The Mandala can be considered a cosmic diagram that depicts the integrated organizational structure of life that is now accepted by almost all cultures and religions in the world. It emphasizes our relation to the world that exists both within and beyond our mind and body. It describes the material as well as non-material realities and appears in every aspect of life, including the celestial circles such as the sun, moon and earth; and the conceptual circles of family, friends, and community.

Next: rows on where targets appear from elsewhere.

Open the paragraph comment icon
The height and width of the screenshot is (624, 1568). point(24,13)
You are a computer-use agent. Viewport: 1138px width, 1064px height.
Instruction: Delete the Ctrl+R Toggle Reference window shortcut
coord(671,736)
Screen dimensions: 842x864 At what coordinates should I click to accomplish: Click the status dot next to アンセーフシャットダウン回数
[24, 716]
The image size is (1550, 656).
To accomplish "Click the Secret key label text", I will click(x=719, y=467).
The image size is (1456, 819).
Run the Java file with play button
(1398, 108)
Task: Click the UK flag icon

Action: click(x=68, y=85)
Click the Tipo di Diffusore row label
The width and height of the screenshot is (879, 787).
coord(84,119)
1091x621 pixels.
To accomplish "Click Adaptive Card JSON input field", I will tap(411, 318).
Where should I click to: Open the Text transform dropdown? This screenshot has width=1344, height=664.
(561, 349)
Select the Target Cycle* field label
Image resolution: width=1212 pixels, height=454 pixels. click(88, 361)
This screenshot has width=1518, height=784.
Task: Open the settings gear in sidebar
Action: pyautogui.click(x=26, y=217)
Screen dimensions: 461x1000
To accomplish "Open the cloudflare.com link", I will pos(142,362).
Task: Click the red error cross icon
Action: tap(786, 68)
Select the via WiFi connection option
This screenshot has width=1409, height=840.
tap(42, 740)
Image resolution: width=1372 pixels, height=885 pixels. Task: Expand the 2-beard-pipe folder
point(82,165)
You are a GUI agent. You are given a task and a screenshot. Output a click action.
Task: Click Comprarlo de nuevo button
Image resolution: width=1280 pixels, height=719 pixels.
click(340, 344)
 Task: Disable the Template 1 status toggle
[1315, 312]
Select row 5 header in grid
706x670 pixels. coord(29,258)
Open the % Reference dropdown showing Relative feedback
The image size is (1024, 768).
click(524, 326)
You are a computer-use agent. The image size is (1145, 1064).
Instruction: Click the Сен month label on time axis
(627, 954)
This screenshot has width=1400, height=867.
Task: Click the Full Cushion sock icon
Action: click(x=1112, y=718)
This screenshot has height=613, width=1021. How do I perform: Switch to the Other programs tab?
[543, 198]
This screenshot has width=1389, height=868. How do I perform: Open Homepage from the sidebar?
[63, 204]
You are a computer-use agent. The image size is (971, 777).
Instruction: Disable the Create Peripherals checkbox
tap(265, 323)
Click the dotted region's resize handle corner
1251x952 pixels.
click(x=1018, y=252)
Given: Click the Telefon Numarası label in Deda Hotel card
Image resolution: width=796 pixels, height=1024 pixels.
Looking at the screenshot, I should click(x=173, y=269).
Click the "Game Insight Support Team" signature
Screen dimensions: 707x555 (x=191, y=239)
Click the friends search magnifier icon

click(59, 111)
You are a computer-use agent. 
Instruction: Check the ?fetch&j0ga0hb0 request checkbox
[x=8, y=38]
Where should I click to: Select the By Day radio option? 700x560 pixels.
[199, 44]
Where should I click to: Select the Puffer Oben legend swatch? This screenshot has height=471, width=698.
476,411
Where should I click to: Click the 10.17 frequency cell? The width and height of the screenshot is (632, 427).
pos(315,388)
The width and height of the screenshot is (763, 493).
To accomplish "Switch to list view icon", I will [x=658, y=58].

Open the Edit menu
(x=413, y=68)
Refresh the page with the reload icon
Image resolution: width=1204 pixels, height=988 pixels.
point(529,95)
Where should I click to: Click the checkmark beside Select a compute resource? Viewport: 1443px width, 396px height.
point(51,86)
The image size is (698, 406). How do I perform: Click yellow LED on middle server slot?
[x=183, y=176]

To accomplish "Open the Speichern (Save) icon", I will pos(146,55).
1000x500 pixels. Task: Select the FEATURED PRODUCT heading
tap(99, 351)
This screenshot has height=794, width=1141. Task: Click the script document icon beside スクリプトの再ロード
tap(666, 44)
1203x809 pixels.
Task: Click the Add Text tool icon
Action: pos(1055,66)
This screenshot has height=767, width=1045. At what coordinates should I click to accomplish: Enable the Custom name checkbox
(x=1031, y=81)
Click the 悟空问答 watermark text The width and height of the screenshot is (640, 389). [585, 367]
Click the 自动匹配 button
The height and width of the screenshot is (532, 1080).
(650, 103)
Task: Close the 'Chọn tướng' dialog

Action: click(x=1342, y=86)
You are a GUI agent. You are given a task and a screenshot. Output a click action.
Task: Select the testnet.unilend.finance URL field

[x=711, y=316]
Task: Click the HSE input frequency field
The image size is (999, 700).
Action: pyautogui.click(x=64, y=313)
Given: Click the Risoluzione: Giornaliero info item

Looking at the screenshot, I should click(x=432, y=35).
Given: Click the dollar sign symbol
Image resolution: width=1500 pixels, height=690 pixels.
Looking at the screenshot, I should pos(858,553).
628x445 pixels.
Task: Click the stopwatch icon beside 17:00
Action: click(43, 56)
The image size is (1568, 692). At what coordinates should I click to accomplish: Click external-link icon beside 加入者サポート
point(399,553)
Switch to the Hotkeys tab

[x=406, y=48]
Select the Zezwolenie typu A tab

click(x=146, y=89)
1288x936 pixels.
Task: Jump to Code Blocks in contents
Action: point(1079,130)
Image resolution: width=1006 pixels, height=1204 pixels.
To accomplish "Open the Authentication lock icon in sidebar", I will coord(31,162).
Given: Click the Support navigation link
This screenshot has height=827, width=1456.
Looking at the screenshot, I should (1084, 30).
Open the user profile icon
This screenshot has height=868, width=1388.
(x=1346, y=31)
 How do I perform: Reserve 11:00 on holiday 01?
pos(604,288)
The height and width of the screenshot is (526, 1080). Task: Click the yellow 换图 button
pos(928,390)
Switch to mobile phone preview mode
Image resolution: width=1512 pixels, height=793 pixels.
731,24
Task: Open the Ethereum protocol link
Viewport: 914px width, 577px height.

There are different forms of Mandalas, group or individual, all having unique concepts, meanings, and purposes that range from meditation to medicine. As a symbol of cosmic and psychic order, the meditation Mandala acts as a tool facilitating our spiritual journey and taking us towards enlightenment. It symbolizes a sacred area where the deities and the universal forces reside. An observer contemplating on the Mandala mentally enters it, proceeds to its center and gets symbolically guided to the essence of life and reality through the vast cosmos.
Thus the Mandala serves as a hypnotic; its visually appealing design absorbs the observer’s mind, ceases all thoughts and brings about spiritual or philosophical awakening, leading to higher consciousness.